Unrestricted donations allow nonprofits to invest in their staff and leadership, breaking the cycle of overworking and burnout.
Effectiveness & Impact: Nonprofit organizations are working to tackle some very complex issues—homelessness, food insecurity, climate change, gun violence, etc. When a nonprofit has the power to direct funds to their programs as they see fit, it allows them to be responsive to the real needs cropping up in their respective areas.
For example, a nonprofit focused on climate change might want to allocate funds to respond to a current climate catastrophe; having access to unrestricted gifts will allow them to do this.
When donors designate or restrict their gifts to specific programs, it takes power away from the nonprofit to prioritize the needs they are identifying in their communities and among their constituencies. Unrestricted gifts let the needs drive action, which inevitably increases a nonprofit’s effectiveness and broadens its impact.
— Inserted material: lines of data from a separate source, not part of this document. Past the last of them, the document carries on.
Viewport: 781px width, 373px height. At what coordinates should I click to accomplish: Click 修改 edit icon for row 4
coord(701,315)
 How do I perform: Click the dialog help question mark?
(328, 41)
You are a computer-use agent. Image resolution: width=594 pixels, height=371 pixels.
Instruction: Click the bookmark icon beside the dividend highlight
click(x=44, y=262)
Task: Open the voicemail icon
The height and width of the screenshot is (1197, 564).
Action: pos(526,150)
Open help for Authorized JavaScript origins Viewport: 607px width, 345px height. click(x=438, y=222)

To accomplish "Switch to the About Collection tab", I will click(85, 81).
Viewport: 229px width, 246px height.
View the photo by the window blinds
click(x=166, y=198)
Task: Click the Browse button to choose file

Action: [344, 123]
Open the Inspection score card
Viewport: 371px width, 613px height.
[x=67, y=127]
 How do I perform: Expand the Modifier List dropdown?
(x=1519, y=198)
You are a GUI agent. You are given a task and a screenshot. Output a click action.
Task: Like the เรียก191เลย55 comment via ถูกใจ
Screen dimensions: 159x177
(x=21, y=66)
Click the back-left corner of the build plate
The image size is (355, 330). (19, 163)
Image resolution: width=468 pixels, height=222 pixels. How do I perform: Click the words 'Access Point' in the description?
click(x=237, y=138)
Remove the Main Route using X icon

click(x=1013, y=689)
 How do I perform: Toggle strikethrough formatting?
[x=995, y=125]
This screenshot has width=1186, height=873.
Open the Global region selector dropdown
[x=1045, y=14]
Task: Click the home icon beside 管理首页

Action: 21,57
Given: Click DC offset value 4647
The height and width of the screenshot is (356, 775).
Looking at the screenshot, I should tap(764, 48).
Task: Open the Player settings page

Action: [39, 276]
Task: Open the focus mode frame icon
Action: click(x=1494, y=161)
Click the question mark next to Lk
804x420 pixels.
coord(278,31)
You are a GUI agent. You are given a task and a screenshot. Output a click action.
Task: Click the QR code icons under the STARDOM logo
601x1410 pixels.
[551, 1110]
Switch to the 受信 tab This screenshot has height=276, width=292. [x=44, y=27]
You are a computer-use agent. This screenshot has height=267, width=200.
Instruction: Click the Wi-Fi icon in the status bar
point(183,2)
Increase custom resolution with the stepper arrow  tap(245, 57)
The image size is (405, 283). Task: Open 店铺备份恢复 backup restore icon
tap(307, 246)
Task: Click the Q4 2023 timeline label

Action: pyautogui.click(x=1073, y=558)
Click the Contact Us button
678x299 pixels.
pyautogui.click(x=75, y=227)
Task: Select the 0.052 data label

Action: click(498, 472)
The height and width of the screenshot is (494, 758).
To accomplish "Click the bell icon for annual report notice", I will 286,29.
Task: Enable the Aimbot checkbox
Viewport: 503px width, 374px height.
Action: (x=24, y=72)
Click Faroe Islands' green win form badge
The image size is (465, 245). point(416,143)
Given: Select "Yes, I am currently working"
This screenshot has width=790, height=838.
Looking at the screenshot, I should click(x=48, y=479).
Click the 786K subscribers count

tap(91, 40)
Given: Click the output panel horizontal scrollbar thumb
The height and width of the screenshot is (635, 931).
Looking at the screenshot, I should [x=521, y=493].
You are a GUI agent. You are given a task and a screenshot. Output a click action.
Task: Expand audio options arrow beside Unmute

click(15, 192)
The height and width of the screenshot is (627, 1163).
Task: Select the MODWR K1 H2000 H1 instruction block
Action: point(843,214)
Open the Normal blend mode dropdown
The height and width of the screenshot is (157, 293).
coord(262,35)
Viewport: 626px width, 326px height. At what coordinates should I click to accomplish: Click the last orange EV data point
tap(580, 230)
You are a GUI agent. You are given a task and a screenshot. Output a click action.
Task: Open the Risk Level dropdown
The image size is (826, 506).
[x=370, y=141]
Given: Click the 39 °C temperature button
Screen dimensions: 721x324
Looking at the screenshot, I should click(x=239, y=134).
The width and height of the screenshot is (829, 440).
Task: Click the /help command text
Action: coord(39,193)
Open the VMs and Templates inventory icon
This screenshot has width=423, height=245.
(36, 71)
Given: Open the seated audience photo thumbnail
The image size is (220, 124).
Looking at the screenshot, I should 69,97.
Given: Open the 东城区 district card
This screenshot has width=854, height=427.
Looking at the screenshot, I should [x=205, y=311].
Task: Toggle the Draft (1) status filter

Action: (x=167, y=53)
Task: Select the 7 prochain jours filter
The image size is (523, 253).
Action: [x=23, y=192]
Wrapping Up: The Difference Between Restricted and Unrestricted Funds
What does this all mean? A nonprofit receives two main types of funds from its donors: restricted and unrestricted. Restricted funds are designated for a specific purpose by the donor, which cannot be changed. These funds are more common—most grants and corporate donations will be restricted to specific purposes or programs.
Unrestricted funds can be used for whatever purpose the nonprofit deems necessary, including indirect or overhead costs. Unrestricted funds are much less common than restricted gifts, but the benefits are limitless. Unrestricted gifts support longevity, effectiveness, and even staff retention.
Understanding the differences between restricted and unrestricted funds will help you make strategic fundraising decisions for your nonprofit.